On Wednesday, the advocacy and campaigns officer at Migrants Organise, Akram Salhab, described how the 2014 and 2016 Immigration Acts had been “unprecedented” in attempting to “recruit doctors, nurses, landlords . . . to be undertaking immigration enforcement”. This had raised awareness of the Hostile Environment policy, he said, and revealed that “lots of people don’t like it”.

Efforts are under way to lobby councils to distance themselves from the policy. In Haringey, London, the group Haringey Welcome is seeking to make the borough “an inclusive, just, and safer place by signing up to the shared values and principles of dignity and respect for all, protection not destitution, and welcome and integration”. It is urging the council to “make a clear separation between its role as a local authority and the ‘immigration enforcement’ being undertaken”.

The response of many councillors to the campaign was “We didn’t know”, Mr Salhab said. “What the Windrush cases have demonstrated is that the only way this policy can be successful is if a majority of people in this country are not told about it and are kept in the dark.” Policies applied to migrants, such as charging for NHS treatment, could be extended to the wider population, he said. Councils could use controlling migration funds on work to integrate and support migrants, including those who faced destitution if found ineligible for access to public funds, he said.

“Hostile environment” is an umbrella term for a set of policies and legislative measures designed to make it as difficult as possible for those without leave to remain to stay in the country, with the aim of achieving the Government’s manifesto pledge to reduce immigration figures. Mr Salhab said that up to one in 65 people could fall into one of three affected categories: undocumented migrants, under-documented migrants, and those with no recourse to public funds.

Beyond Windrush, a free event, will be held at Malet Suite, Student Central, in Malet Street, London, on 28 June, from 6 to 9 p.m. Tickets are are available from www.eventbrite.co.uk.

Cathedral project offers English lessons. Hundreds of women in Essex have been taught English through a project started at Chelmsford Cathedral by a German-born ordinand, Heike Prentice.
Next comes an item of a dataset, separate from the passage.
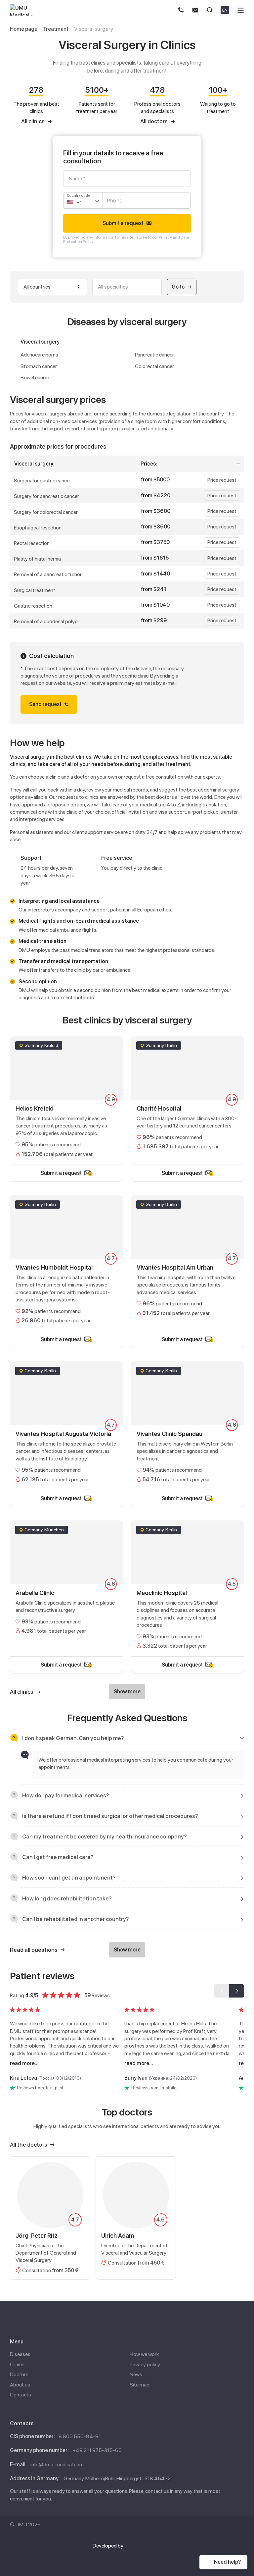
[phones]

Ms Prentice started the project English for Women in 2015, after meeting an Afghan woman at the cathedral. Starting with just three Afghan refugee families, it has since outgrown its space at the cathedral, and now offers three two-hour conversation-based lessons every week to women (and often their children) from 31 countries.

Fifty volunteers help to deliver the project to about 100 learners per term, at Chelmsford YMCA. Ms Prentice will be ordained in St Paul’s Cathedral later this month.